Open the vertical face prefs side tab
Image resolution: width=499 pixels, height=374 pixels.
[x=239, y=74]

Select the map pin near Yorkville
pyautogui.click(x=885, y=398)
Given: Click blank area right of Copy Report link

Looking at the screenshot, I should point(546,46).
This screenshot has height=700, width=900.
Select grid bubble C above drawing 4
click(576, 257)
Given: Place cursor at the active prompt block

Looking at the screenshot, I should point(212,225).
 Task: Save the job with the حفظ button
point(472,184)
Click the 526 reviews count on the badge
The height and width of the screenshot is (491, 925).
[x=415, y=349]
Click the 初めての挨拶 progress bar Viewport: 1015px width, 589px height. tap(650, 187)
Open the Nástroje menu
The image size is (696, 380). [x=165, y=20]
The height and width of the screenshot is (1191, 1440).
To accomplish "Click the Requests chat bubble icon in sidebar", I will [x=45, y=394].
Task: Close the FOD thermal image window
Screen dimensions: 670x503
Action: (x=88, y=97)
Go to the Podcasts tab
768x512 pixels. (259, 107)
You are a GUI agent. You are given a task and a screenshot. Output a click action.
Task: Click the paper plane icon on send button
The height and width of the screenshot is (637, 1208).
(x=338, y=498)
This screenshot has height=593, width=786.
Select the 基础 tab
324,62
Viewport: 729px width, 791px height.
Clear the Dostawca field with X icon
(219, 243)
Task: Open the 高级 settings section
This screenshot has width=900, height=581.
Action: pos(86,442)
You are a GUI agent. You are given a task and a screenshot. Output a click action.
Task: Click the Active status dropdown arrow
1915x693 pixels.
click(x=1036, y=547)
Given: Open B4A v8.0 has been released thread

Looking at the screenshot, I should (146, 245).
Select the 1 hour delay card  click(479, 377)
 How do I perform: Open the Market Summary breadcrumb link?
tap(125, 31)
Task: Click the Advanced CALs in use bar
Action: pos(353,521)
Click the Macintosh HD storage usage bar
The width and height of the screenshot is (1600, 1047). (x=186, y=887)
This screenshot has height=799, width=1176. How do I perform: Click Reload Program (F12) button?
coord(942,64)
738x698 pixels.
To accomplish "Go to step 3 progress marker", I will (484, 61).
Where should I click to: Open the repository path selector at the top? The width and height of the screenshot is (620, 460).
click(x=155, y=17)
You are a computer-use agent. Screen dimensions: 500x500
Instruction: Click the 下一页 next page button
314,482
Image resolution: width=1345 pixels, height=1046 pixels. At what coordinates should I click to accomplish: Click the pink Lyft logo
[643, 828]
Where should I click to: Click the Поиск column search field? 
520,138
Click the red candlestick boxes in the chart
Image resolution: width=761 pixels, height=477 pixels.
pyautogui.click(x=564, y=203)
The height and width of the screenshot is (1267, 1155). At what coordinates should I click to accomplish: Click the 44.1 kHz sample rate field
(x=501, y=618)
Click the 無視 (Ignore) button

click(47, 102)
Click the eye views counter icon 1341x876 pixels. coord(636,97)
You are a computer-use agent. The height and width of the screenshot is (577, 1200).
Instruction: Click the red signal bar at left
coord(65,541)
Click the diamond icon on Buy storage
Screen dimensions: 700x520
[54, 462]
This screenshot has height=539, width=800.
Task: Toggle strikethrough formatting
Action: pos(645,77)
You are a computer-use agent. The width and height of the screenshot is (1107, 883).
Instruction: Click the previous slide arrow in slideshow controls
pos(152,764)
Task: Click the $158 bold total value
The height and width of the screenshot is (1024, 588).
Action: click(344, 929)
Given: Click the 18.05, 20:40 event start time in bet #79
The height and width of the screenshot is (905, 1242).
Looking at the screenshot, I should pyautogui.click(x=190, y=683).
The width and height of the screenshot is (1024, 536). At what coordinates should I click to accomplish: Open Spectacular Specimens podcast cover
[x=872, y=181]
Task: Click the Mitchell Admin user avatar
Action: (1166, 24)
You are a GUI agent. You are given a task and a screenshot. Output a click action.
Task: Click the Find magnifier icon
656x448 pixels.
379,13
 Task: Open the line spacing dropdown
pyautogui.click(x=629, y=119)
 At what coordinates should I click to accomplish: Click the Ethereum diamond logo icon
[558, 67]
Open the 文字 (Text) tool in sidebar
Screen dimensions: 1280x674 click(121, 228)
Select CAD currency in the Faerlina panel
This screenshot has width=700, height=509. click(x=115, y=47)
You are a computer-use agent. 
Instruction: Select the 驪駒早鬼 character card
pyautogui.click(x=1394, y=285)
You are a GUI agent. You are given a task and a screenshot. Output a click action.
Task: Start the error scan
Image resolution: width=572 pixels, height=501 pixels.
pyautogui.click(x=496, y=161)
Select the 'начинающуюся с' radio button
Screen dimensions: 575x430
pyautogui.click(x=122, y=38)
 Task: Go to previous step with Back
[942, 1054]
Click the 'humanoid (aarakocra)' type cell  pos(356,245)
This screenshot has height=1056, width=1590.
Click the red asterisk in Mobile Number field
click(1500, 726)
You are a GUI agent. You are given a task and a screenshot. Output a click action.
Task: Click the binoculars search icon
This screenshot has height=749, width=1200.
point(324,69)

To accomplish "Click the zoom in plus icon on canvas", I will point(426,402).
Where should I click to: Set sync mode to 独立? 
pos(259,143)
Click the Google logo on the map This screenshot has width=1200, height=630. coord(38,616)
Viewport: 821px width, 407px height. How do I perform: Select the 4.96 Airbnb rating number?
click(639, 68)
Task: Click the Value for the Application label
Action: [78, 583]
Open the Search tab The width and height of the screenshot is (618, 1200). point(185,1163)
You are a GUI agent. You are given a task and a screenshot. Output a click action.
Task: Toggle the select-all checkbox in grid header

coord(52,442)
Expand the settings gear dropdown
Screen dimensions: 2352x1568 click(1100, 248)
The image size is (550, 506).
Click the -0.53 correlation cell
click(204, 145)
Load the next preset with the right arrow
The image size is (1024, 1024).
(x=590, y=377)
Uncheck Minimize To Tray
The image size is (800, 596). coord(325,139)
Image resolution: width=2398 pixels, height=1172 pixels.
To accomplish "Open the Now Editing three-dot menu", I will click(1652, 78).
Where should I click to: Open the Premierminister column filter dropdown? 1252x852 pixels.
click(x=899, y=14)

----------

[Aim of the exercise]: Return every line in the records that includes the string "computer".

[Answer space]:
You are a computer-use agent. Screen dimensions: 500x500
You are a computer-use agent. The height and width of the screenshot is (577, 1200).
You are a computer-use agent. The width and height of the screenshot is (1107, 883).
You are a computer-use agent. 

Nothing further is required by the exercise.